“Guardare ciò che si ha” viene spesso confuso con l’idea che basti accontentarsi. In realtà, riconoscere il presente non spegne la voglia verso il cambiamento, ma può diventare il punto di partenza più solido per capire cosa manca e perché lo desideriamo.
Bisogna analizzare il modo in cui si guarda ciò che si ha. Se lo sguardo è difensivo, diventa una frase di chiusura, un freno. Se invece è uno sguardo lucido, non giudicante, allora può essere uno strumento di orientamento e crescita.
Guardare ciò che si ha non significa dire “va tutto bene così”. Significa piuttosto dire “questo è il punto esatto da cui parto”.
C’è una grande differenza tra gratitudine e accontentarsi. La prima è un atto di consapevolezza: riconosco risorse, relazioni, obiettivi raggiunti. Il secondo è una resa: smetto di interrogarmi su ciò che desidero davvero per paura di scoprire che richiederebbe movimento, rischio, responsabilità. La gratitudine apre spazio; l’accontentarsi lo chiude.
Chi guarda ciò che ha con attenzione non smette di volere di più, ma smette di volerlo in modo confuso. Quando non si sa cosa si possiede, si desidera a caso, spesso per imitazione o per confronto. Quando si conosce bene il proprio terreno, i desideri diventano più precisi, più personali.
Altra questione da chiarire: guardare ciò che si ha non vuol dire concentrarsi solo sugli aspetti positivi, ma anche guardare le mancanze, i limiti. Non è un esercizio di ottimismo, ma di onestà. Dire “questo è ciò che c’è” non è lo stesso che dire “questo mi basta”.
È proprio osservando il presente senza filtri che nasce la necessità del cambiamento. Non quella agitata e reattiva, ma quella sensata, che sa aspettare il momento giusto per muoversi.
Il detto “chi si accontenta gode” suggerisce una felicità passiva, quasi di passaggio: basta abbassare l’asticella e il disagio scompare. Ma la realtà è che il disagio ignorato non scompare, si sposta. Torna sotto forma di frustrazione. Godere non è smettere di desiderare, è smettere di essere in conflitto con il punto da cui nasce il desiderio.

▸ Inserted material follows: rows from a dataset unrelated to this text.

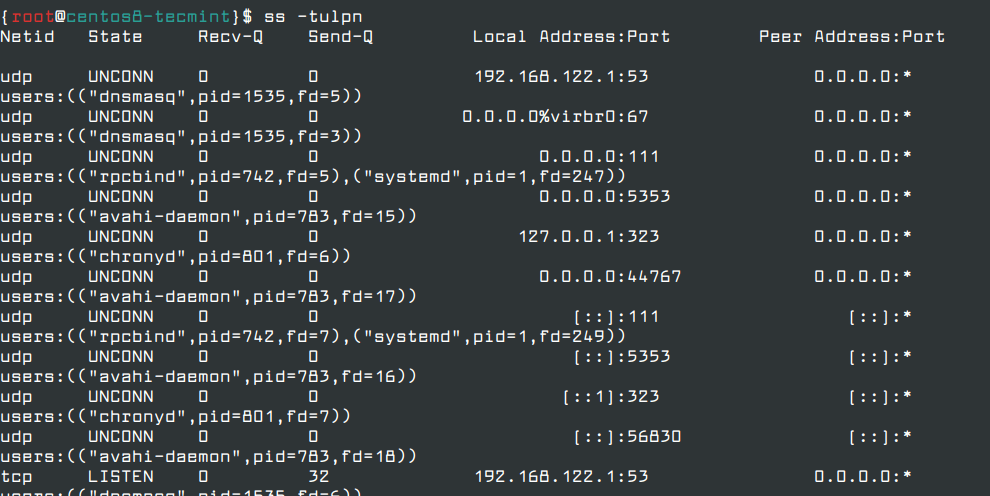This screenshot has width=990, height=496.
Task: Select the Recv-Q column header
Action: 230,37
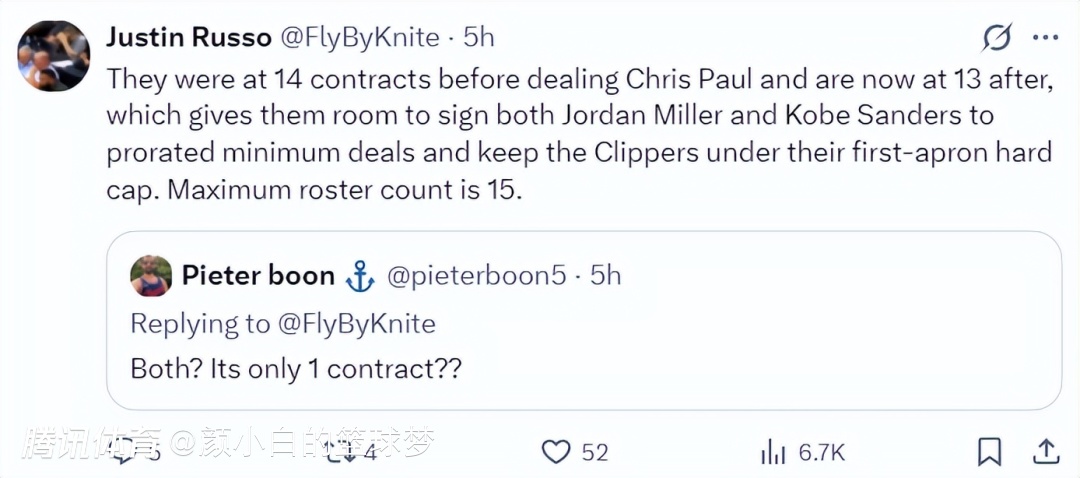1080x478 pixels.
Task: Like the tweet with the heart icon
Action: pos(556,452)
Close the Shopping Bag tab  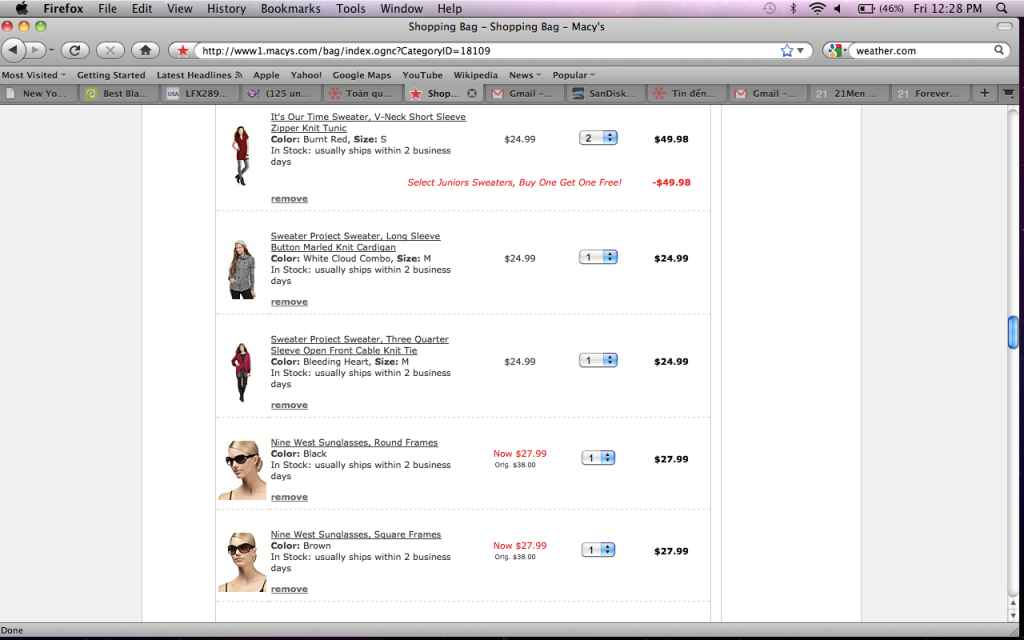click(472, 93)
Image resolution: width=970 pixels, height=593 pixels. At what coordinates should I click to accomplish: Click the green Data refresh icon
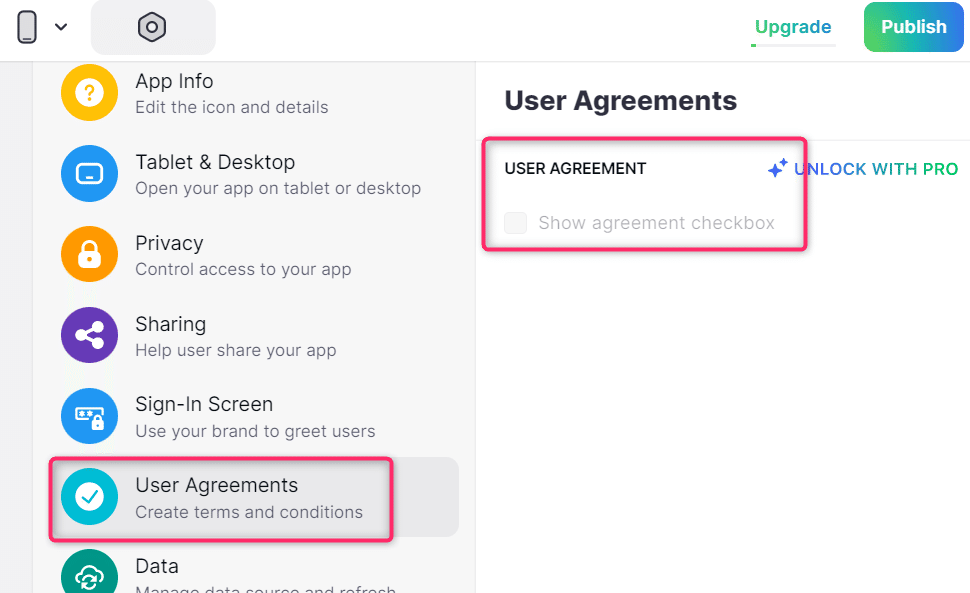90,575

Guardare ciò che si ha richiede coraggio, perché costringe a fare i conti con le proprie scelte passate e con le proprie responsabilità presenti. Ma è anche un atto propositivo: solo chi sa dove si trova può decidere dove andare.
Il punto non è accontentarsi, né inseguire continuamente altro. Il punto è imparare a stare nel presente senza farsi imprigionare da esso.
Guardare ciò che si ha per scegliere meglio il prossimo passo e non per fermarsi.